- _Required work_
Collect all lines containing the word "pour" from the data.

- _Data_
>>>
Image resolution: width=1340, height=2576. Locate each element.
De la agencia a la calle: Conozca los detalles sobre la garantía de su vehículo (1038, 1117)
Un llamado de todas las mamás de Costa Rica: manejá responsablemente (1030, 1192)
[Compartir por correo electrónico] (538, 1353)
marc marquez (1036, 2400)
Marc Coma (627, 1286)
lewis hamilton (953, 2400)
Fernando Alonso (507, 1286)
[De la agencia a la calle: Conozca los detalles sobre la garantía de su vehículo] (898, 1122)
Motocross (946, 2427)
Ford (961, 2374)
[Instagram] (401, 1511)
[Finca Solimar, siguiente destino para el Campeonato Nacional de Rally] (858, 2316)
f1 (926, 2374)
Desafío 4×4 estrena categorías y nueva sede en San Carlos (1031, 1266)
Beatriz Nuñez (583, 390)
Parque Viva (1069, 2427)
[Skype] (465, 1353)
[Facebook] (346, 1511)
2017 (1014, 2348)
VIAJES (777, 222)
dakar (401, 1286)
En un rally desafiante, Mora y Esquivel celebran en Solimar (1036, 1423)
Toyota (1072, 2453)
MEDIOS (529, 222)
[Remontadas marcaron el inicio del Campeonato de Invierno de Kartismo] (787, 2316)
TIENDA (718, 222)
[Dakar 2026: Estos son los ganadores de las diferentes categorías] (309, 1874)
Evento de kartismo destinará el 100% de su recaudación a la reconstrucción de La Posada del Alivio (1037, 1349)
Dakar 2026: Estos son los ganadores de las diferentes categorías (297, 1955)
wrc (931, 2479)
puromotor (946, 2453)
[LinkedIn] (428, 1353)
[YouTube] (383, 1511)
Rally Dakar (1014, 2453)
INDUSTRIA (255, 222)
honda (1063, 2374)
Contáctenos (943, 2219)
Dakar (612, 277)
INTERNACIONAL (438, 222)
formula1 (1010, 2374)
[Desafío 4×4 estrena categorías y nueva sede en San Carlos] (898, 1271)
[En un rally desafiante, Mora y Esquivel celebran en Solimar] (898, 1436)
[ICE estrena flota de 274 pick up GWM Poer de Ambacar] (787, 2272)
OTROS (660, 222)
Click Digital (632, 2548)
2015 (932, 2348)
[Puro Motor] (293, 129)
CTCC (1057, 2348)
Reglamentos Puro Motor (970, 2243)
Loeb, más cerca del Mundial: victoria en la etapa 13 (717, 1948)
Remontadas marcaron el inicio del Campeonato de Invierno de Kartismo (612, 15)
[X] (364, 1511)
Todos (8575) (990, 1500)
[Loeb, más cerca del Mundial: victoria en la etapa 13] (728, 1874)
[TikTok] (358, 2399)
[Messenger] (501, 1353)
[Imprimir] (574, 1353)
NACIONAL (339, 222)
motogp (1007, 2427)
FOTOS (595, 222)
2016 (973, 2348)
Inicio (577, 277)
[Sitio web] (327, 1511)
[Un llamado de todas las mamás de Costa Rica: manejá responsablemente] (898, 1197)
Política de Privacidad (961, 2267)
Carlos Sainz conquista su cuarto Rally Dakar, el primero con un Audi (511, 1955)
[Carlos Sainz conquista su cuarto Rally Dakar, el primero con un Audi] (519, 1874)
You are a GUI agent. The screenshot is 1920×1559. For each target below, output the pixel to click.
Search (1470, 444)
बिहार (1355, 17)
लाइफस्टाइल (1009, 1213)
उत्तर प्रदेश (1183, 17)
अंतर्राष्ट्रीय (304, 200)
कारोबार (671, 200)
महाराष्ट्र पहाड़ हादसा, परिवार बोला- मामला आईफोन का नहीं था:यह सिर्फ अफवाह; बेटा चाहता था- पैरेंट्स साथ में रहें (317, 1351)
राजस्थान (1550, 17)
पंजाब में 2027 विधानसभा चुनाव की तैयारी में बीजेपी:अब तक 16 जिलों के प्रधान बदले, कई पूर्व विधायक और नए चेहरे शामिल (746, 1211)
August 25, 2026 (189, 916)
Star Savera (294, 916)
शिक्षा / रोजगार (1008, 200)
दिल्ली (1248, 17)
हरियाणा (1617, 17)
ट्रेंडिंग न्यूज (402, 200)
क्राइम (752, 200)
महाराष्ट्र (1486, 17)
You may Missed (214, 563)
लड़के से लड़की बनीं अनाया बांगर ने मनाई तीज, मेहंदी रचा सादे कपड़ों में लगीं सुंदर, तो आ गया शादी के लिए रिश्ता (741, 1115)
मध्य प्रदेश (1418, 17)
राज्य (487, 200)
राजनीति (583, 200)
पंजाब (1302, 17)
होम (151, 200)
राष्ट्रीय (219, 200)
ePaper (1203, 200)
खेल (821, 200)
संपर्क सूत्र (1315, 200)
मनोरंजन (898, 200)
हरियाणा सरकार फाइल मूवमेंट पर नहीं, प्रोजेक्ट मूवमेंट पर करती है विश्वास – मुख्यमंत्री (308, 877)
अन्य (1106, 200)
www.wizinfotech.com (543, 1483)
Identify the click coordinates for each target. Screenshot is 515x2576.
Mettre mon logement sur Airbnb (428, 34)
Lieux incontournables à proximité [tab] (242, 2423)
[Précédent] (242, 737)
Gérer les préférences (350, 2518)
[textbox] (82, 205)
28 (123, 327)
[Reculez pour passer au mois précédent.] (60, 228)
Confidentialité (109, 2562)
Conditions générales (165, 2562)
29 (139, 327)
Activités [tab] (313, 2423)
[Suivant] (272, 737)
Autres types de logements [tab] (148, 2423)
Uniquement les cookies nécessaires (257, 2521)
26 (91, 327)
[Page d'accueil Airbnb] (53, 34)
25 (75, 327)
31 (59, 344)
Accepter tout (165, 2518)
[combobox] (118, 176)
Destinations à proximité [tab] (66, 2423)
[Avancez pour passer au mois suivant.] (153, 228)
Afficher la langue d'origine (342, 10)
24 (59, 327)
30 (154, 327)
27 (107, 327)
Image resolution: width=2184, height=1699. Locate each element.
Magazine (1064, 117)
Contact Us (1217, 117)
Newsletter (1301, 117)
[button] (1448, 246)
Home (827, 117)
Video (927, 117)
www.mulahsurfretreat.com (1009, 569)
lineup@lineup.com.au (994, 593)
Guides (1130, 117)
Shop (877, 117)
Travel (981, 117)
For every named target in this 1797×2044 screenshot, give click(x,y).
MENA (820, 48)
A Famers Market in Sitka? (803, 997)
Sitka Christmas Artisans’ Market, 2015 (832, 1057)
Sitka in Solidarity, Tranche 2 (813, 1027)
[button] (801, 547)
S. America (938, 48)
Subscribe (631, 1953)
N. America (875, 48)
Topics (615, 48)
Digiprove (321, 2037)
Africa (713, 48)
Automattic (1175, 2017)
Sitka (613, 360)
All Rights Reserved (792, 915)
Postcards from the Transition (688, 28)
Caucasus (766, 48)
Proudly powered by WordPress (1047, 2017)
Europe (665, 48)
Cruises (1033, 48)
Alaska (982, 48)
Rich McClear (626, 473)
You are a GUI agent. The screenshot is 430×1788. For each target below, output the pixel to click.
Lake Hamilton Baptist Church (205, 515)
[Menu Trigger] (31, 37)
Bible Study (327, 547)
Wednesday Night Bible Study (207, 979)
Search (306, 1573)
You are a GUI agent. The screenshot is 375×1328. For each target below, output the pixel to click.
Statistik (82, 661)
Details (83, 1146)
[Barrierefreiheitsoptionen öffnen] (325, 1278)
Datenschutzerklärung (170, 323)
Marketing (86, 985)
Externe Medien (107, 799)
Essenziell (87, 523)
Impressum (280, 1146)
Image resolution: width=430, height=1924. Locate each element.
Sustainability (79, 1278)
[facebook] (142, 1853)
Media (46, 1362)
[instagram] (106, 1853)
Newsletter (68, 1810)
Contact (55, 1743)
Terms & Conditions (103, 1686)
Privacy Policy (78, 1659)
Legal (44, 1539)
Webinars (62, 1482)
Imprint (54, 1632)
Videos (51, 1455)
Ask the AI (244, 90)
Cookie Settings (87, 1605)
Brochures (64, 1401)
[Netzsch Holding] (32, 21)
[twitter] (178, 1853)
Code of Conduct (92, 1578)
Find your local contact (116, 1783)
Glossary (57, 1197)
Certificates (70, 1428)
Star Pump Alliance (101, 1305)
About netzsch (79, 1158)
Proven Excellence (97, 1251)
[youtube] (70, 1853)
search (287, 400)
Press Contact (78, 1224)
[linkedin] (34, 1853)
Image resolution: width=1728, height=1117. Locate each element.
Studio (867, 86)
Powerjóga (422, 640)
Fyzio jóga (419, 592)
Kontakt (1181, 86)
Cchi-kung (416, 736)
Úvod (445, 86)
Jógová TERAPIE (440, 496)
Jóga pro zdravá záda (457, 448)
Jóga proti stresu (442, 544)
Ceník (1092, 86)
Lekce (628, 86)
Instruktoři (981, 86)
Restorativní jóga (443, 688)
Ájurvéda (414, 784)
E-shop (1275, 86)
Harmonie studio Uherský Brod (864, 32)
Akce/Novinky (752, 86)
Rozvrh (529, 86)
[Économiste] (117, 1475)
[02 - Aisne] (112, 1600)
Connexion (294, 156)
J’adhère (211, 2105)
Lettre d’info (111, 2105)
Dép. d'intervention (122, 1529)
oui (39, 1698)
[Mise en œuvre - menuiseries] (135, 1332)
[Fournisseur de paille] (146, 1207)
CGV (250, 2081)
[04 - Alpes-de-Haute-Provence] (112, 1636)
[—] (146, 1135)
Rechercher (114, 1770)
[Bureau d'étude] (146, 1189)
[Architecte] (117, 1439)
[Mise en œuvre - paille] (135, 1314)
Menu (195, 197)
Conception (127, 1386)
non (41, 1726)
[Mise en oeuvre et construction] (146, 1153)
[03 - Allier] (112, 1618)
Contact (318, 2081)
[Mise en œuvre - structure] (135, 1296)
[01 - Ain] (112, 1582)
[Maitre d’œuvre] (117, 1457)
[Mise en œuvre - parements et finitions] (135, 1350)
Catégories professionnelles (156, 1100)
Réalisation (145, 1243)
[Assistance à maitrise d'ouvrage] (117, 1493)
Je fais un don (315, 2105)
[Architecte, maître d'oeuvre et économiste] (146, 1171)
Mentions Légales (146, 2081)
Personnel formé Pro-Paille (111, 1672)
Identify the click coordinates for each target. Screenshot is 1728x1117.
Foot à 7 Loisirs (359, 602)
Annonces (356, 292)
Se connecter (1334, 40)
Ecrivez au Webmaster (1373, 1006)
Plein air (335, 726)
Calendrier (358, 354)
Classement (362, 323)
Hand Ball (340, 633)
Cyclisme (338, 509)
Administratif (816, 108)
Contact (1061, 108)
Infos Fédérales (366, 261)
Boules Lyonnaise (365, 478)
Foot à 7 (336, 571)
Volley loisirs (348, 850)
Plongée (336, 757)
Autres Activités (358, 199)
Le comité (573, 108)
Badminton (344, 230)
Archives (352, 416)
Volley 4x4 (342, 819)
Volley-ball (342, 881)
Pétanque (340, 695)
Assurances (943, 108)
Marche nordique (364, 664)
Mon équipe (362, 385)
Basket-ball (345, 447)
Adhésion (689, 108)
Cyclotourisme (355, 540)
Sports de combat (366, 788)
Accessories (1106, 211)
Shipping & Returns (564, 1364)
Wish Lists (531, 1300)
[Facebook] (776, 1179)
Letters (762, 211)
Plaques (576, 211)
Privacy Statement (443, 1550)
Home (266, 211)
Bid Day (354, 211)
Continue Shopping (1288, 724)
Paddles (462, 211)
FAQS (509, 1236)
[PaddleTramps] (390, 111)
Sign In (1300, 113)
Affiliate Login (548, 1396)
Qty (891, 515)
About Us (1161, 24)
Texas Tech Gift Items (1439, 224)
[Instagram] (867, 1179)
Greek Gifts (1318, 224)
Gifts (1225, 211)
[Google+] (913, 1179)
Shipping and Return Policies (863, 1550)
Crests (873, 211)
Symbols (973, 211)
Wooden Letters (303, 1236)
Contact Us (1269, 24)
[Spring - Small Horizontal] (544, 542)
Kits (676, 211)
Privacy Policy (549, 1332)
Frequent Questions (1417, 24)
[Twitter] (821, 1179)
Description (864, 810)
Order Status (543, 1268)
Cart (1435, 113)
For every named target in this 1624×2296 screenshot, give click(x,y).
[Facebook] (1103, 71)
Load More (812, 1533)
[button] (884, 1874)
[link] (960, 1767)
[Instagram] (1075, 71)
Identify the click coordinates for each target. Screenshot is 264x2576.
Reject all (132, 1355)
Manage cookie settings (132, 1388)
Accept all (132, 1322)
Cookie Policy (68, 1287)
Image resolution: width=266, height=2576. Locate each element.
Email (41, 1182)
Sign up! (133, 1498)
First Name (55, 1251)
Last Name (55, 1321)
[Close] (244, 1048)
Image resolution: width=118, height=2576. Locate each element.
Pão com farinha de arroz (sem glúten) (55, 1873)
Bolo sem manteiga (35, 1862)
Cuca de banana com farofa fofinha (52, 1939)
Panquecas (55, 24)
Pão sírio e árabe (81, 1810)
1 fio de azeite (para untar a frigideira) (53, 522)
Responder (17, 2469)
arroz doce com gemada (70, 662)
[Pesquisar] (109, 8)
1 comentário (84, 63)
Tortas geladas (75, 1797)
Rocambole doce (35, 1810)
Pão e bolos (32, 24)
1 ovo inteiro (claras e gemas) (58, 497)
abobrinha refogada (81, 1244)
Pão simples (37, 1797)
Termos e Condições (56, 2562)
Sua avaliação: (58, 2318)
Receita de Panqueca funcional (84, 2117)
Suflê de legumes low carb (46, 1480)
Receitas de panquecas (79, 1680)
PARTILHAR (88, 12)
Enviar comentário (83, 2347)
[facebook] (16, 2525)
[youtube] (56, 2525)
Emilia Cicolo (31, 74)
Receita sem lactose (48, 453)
<<<
- _Your response_
[Reculez pour passer au mois précédent.] (60, 228)
[Avancez pour passer au mois suivant.] (153, 228)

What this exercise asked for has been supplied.